1993年の選抜甲子園出場の伝統校
2度目の甲子園へ投打の戦力充実
1993年の選抜甲子園に出場した実績を持つ伝統校・世田谷学園。2026年に創立125周年を迎える学園は、野球部強化によって2度目の甲子園を狙う。
■伝統復活を狙う選手たち
世田谷区三宿の校内人工芝グラウンドに威勢の良い掛け声が響く。1993年春に選抜甲子園出場を果たした伝統校だが、その後は進学へシフトしたため2度目の甲子園には届いていなかった。だが、世田谷学園には文武両道の選手たちが集まり伝統をつないできた。2021年夏にはベスト4へ進出するなど、甲子園を射程圏内に捉えていた。2026年に創立125周年を迎える学園は、今年の2年生の代からスポーツ特別推薦が復活しチーム強化を図る。北村琥太郎主将(2年=外野手)は「125周年に向けて強化を図るチームで成長したかった。自分たちの代で甲子園へ行って、伝統復活を成し遂げたい」と凛とした表情をみせる。
■2026年に創立125周年を迎える
成瀬智監督は駒沢大在学中から学生コーチとして世田谷学園を指導。コーチとして1993年の選抜甲子園を経験、2006年からチームを率いている。2019年からは選抜甲子園に出場したOB鈴木康彦コーチ(責任教師)が、教員として母校に戻り指導体制も強化された。チームは2021年夏ベスト4、2022年ベスト8。今夏は4回戦で国学院久我山に屈したが、ベストは尽くした。新チームは、夏を経験した6選手がそのまま残り、センターラインを軸に継続した戦いが可能となる。成瀬監督は「新チームは練習に取り組む姿勢に優れ、甲子園を本気で目指せる意欲がある。どんな相手にもひるむことなく立ち向かっていける。このチームは怒る必要がないので、(監督として)やることが少ないんです」と微笑む。指揮官が太鼓判を押すチームは、どんな進化を遂げるのか。
■北村主将、主砲・坂本がチームの軸
2025年夏へ向かう世田谷学園は、リーダーシップと情熱を備える北村主将が絶対軸となりチーム一丸となって戦っていく。投手陣は、最速135キロの長身右腕・成瀬哉柔(2年)と、最速139キロの実戦派右腕・杉本倫之介(2年)が軸。攻撃では、1番・中野大輔(2年=外野手)、2番・網野翔琉(2年=内野手)がチャンスを作り、3番・北村主将、4番・坂本勇希(2年=内野手)へつなぐ。高校通算34本(10月1日時点)のスラッガー坂本は「仲間の思いを背負って打席に立って、チームを勝たせるバッティングをみせていきたい」と力を込める。野心をみなぎらせる選手たちは、32年ぶりの甲子園へ突き進む。

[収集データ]
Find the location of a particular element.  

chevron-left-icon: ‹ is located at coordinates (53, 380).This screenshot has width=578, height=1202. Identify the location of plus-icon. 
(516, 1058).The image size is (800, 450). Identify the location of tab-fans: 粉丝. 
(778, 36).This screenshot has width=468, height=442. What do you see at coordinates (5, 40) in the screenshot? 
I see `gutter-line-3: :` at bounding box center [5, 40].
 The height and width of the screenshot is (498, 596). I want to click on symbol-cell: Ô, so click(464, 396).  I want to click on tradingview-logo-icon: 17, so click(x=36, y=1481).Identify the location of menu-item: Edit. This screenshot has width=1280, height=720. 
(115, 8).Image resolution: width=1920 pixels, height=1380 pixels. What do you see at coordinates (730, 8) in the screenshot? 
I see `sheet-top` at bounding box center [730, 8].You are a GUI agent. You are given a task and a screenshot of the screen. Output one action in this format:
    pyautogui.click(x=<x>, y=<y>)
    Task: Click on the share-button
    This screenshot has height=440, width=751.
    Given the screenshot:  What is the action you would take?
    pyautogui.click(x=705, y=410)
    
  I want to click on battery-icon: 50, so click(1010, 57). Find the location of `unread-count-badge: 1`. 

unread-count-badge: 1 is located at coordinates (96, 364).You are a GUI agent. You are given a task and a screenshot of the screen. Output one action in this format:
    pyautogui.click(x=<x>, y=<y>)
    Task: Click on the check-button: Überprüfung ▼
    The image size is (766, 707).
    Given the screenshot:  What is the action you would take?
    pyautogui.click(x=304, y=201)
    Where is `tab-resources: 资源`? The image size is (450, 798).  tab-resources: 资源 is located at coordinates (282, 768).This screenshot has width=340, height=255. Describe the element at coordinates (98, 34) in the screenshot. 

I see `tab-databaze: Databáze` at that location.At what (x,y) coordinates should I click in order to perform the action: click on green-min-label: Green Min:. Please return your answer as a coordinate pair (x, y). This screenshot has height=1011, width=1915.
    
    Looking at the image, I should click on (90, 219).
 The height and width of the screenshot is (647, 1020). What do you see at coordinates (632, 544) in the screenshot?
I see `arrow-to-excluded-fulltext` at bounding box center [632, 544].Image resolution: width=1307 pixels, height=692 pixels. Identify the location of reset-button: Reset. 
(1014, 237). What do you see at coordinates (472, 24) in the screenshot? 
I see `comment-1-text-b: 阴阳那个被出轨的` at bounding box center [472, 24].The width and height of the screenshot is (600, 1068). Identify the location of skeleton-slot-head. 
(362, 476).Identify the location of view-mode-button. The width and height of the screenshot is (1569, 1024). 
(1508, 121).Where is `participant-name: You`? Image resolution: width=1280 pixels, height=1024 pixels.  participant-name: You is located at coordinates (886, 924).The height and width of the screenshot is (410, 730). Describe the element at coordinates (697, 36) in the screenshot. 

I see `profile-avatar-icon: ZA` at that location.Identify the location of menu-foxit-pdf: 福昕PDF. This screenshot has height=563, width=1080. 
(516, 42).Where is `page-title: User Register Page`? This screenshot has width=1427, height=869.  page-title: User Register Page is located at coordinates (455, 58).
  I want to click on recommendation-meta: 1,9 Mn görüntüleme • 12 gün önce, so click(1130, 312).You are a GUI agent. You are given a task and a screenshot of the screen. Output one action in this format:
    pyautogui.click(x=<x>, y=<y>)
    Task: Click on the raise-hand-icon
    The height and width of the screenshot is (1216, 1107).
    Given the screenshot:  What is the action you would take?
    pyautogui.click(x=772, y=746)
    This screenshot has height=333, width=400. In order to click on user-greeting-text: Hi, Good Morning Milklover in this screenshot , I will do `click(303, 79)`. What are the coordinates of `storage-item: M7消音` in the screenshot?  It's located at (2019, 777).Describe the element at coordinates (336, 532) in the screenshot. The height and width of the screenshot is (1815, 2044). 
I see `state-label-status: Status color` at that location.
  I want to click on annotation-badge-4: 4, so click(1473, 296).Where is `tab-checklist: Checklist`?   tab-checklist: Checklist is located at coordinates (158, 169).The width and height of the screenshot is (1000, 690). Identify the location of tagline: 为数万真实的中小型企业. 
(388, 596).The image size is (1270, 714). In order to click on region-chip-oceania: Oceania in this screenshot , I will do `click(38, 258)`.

課題 »
次の1.～3.が世田谷学園野球部の記事の内容に合っているかどうかを「はい」か「いいえ」で答え、判断の決め手となる記事中の語句をそのまま引用しなさい。
1. 成瀬智監督は2006年からチームを率いている。
2. 世田谷学園は2021年夏にベスト8に進出した。
3. 坂本勇希は打順の3番を打つ。

解答例 »
1. はい 「2006年からチームを率いている」
2. いいえ 「2021年夏にはベスト4へ進出する」
3. いいえ 「3番・北村主将、4番・坂本勇希(2年=内野手)へつなぐ」